**Records**

_ _ _ _ _

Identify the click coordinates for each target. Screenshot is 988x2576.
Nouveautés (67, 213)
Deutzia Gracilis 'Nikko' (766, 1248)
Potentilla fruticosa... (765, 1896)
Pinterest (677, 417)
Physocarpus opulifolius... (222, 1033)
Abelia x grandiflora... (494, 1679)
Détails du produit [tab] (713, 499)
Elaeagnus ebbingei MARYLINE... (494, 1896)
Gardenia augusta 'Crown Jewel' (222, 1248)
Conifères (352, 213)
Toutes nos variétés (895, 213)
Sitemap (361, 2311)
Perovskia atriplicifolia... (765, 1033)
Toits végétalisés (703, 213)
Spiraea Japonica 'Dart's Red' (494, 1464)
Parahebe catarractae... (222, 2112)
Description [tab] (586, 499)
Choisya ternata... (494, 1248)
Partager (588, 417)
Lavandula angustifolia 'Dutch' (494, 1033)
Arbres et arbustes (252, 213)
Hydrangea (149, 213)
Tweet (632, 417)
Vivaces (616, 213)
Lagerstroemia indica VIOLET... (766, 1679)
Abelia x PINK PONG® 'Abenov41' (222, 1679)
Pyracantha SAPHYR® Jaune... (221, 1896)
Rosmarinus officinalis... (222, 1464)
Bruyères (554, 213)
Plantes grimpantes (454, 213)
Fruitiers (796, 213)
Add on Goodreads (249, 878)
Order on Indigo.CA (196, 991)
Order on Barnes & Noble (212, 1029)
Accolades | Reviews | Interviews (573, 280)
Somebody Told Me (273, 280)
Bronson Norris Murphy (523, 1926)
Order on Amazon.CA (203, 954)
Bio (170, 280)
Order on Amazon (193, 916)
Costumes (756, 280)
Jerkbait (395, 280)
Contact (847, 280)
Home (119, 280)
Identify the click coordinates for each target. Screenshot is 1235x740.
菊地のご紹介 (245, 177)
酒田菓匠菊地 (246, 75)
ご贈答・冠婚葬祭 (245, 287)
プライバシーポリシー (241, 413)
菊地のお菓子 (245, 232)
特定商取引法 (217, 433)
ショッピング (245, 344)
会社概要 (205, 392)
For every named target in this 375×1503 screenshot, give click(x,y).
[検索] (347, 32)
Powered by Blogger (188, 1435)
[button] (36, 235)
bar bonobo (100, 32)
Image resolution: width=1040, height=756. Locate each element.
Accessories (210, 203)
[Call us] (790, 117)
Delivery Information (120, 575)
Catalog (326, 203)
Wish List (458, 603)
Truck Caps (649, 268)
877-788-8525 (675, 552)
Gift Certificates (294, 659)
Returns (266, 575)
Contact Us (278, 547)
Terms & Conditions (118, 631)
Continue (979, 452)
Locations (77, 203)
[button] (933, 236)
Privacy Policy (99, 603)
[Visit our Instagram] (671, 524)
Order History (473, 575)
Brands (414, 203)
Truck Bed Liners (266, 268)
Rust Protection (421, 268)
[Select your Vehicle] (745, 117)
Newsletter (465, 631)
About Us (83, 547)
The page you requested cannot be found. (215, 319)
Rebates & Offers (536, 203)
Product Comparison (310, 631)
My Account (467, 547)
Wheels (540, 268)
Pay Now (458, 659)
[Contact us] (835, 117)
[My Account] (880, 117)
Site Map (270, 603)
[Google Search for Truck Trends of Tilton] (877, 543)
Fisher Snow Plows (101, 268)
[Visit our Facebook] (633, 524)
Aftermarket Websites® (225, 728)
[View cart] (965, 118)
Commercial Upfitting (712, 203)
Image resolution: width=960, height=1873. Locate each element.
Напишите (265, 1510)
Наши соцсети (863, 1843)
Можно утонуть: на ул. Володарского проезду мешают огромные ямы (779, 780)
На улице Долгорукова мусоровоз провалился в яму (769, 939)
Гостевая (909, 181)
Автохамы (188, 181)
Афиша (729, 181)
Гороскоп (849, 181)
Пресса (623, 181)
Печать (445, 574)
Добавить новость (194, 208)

_ _ _ _ _

**CHALLENGE**
Reproduce every line of the records above without any changes.

**REPLY TO THE EXERCISE**
Identify the click coordinates for each target. Screenshot is 988x2576.
Nouveautés (67, 213)
Deutzia Gracilis 'Nikko' (766, 1248)
Potentilla fruticosa... (765, 1896)
Pinterest (677, 417)
Physocarpus opulifolius... (222, 1033)
Abelia x grandiflora... (494, 1679)
Détails du produit [tab] (713, 499)
Elaeagnus ebbingei MARYLINE... (494, 1896)
Gardenia augusta 'Crown Jewel' (222, 1248)
Conifères (352, 213)
Toutes nos variétés (895, 213)
Sitemap (361, 2311)
Perovskia atriplicifolia... (765, 1033)
Toits végétalisés (703, 213)
Spiraea Japonica 'Dart's Red' (494, 1464)
Parahebe catarractae... (222, 2112)
Description [tab] (586, 499)
Choisya ternata... (494, 1248)
Partager (588, 417)
Lavandula angustifolia 'Dutch' (494, 1033)
Arbres et arbustes (252, 213)
Hydrangea (149, 213)
Tweet (632, 417)
Vivaces (616, 213)
Lagerstroemia indica VIOLET... (766, 1679)
Abelia x PINK PONG® 'Abenov41' (222, 1679)
Pyracantha SAPHYR® Jaune... (221, 1896)
Rosmarinus officinalis... (222, 1464)
Bruyères (554, 213)
Plantes grimpantes (454, 213)
Fruitiers (796, 213)
Add on Goodreads (249, 878)
Order on Indigo.CA (196, 991)
Order on Barnes & Noble (212, 1029)
Accolades | Reviews | Interviews (573, 280)
Somebody Told Me (273, 280)
Bronson Norris Murphy (523, 1926)
Order on Amazon.CA (203, 954)
Bio (170, 280)
Order on Amazon (193, 916)
Costumes (756, 280)
Jerkbait (395, 280)
Contact (847, 280)
Home (119, 280)
Identify the click coordinates for each target. Screenshot is 1235x740.
菊地のご紹介 (245, 177)
酒田菓匠菊地 (246, 75)
ご贈答・冠婚葬祭 (245, 287)
プライバシーポリシー (241, 413)
菊地のお菓子 (245, 232)
特定商取引法 (217, 433)
ショッピング (245, 344)
会社概要 (205, 392)
For every named target in this 375×1503 screenshot, give click(x,y).
[検索] (347, 32)
Powered by Blogger (188, 1435)
[button] (36, 235)
bar bonobo (100, 32)
Image resolution: width=1040, height=756. Locate each element.
Accessories (210, 203)
[Call us] (790, 117)
Delivery Information (120, 575)
Catalog (326, 203)
Wish List (458, 603)
Truck Caps (649, 268)
877-788-8525 (675, 552)
Gift Certificates (294, 659)
Returns (266, 575)
Contact Us (278, 547)
Terms & Conditions (118, 631)
Continue (979, 452)
Locations (77, 203)
[button] (933, 236)
Privacy Policy (99, 603)
[Visit our Instagram] (671, 524)
Order History (473, 575)
Brands (414, 203)
Truck Bed Liners (266, 268)
Rust Protection (421, 268)
[Select your Vehicle] (745, 117)
Newsletter (465, 631)
About Us (83, 547)
The page you requested cannot be found. (215, 319)
Rebates & Offers (536, 203)
Product Comparison (310, 631)
My Account (467, 547)
Wheels (540, 268)
Pay Now (458, 659)
[Contact us] (835, 117)
[My Account] (880, 117)
Site Map (270, 603)
[Google Search for Truck Trends of Tilton] (877, 543)
Fisher Snow Plows (101, 268)
[Visit our Facebook] (633, 524)
Aftermarket Websites® (225, 728)
[View cart] (965, 118)
Commercial Upfitting (712, 203)
Image resolution: width=960, height=1873. Locate each element.
Напишите (265, 1510)
Наши соцсети (863, 1843)
Можно утонуть: на ул. Володарского проезду мешают огромные ямы (779, 780)
На улице Долгорукова мусоровоз провалился в яму (769, 939)
Гостевая (909, 181)
Автохамы (188, 181)
Афиша (729, 181)
Гороскоп (849, 181)
Пресса (623, 181)
Печать (445, 574)
Добавить новость (194, 208)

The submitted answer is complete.